▶ _TASK DESCRIPTION_: The full set of entries below, restated word for word and stripped of images, is the expected result.

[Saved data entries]
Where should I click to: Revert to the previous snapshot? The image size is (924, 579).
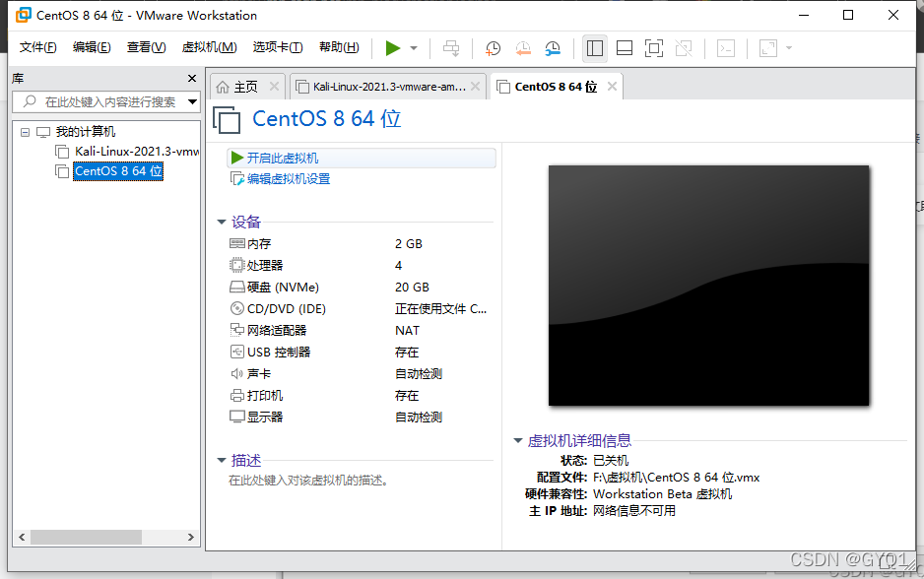click(x=523, y=47)
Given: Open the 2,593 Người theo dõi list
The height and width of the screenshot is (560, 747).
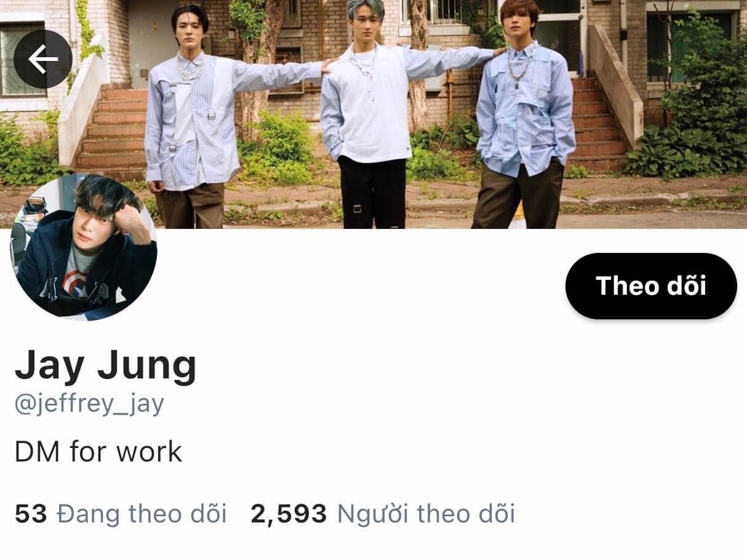Looking at the screenshot, I should click(x=383, y=514).
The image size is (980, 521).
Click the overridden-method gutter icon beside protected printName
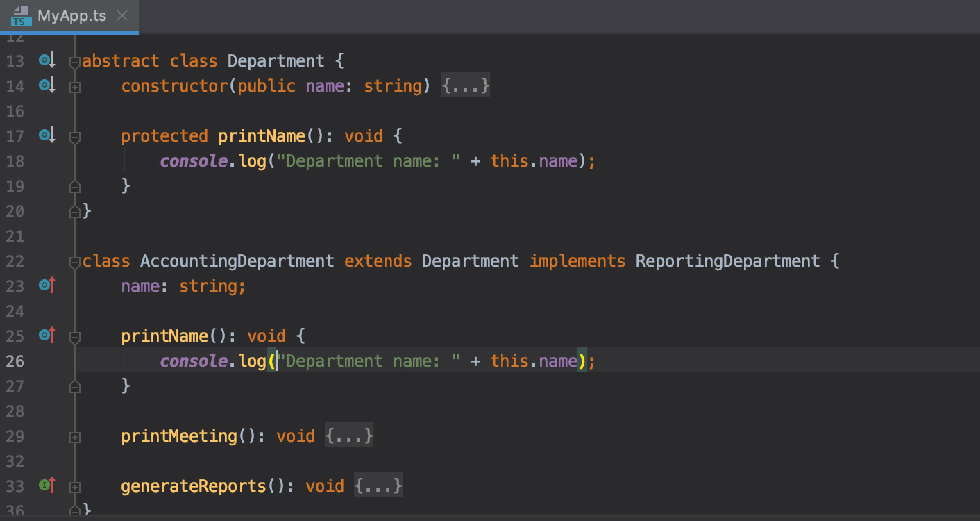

▶ _SOLUTION TO THE EXERCISE_:
Where should I click to: Revert to the previous snapshot? The image size is (924, 579).
click(x=523, y=47)
Given: Open the 2,593 Người theo dõi list
The height and width of the screenshot is (560, 747).
Looking at the screenshot, I should click(x=383, y=514).
The image size is (980, 521).
Click the overridden-method gutter icon beside protected printName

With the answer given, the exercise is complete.